> _WORK TO BE COMPLETED_: Would you retype the line that contains "Instruction: Click email" and all lines following it to the end of the entries below, exactly and without pictures?
Segment Open
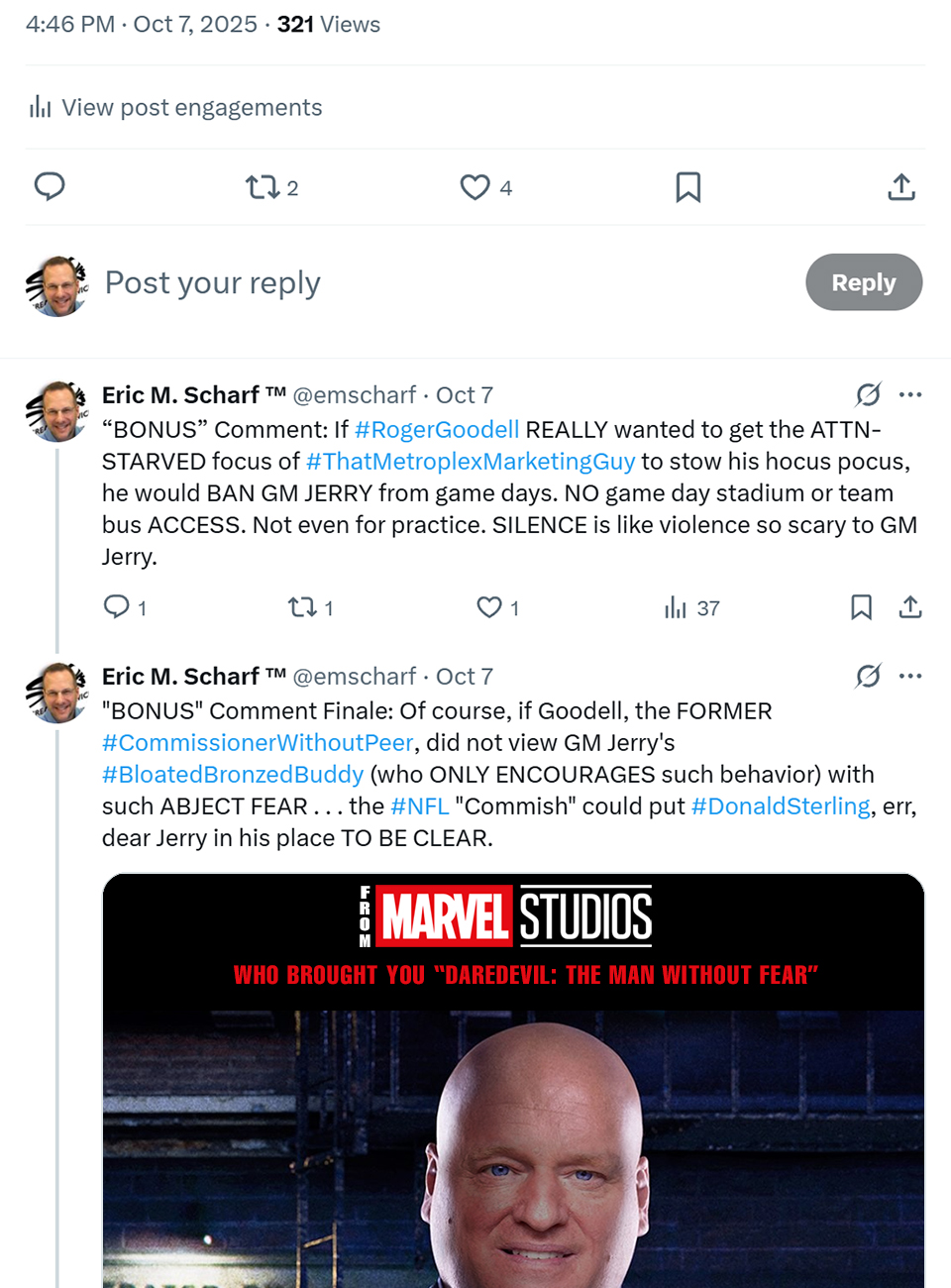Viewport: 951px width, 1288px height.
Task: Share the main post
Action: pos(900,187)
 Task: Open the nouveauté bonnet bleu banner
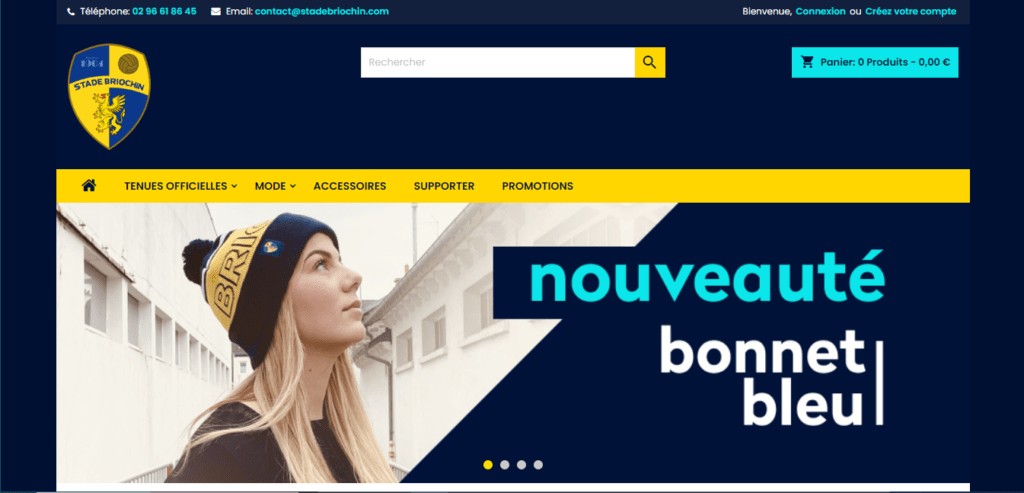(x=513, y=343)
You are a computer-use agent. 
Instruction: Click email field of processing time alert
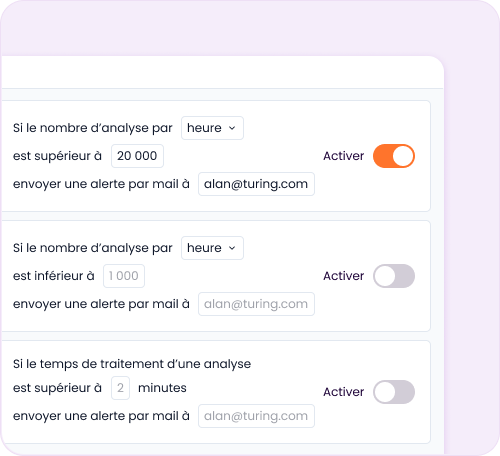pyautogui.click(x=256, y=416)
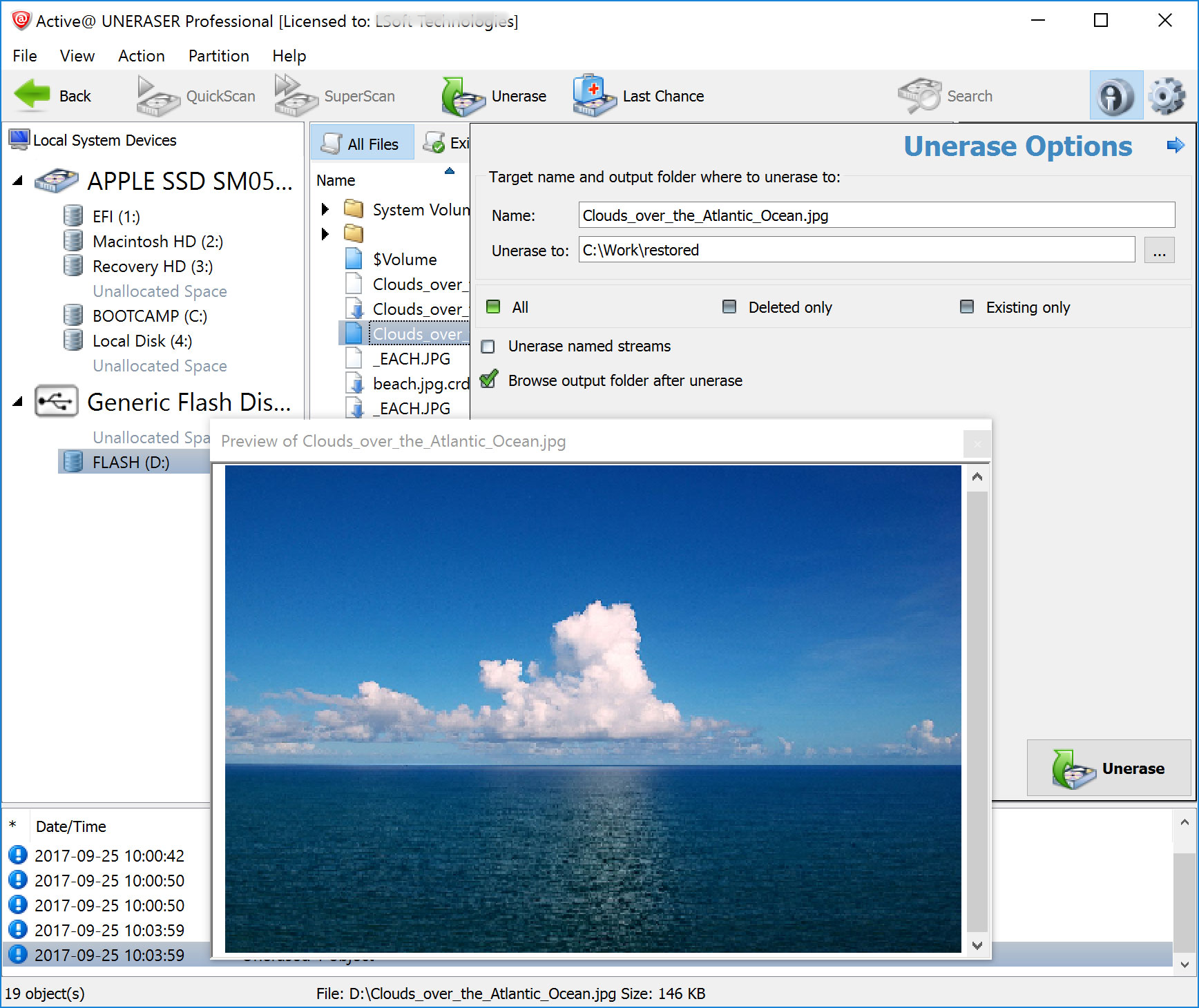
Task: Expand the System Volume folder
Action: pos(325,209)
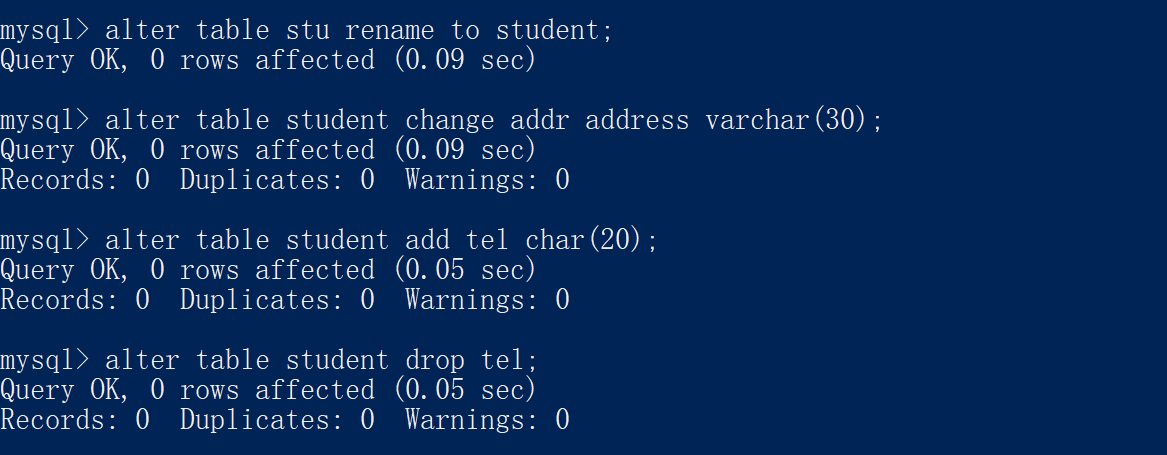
Segment Closed
> _EXERCISE SOLUTION_:
Instruction: Click email field of processing time alert
pyautogui.click(x=256, y=416)
Task: Expand the System Volume folder
Action: pos(325,209)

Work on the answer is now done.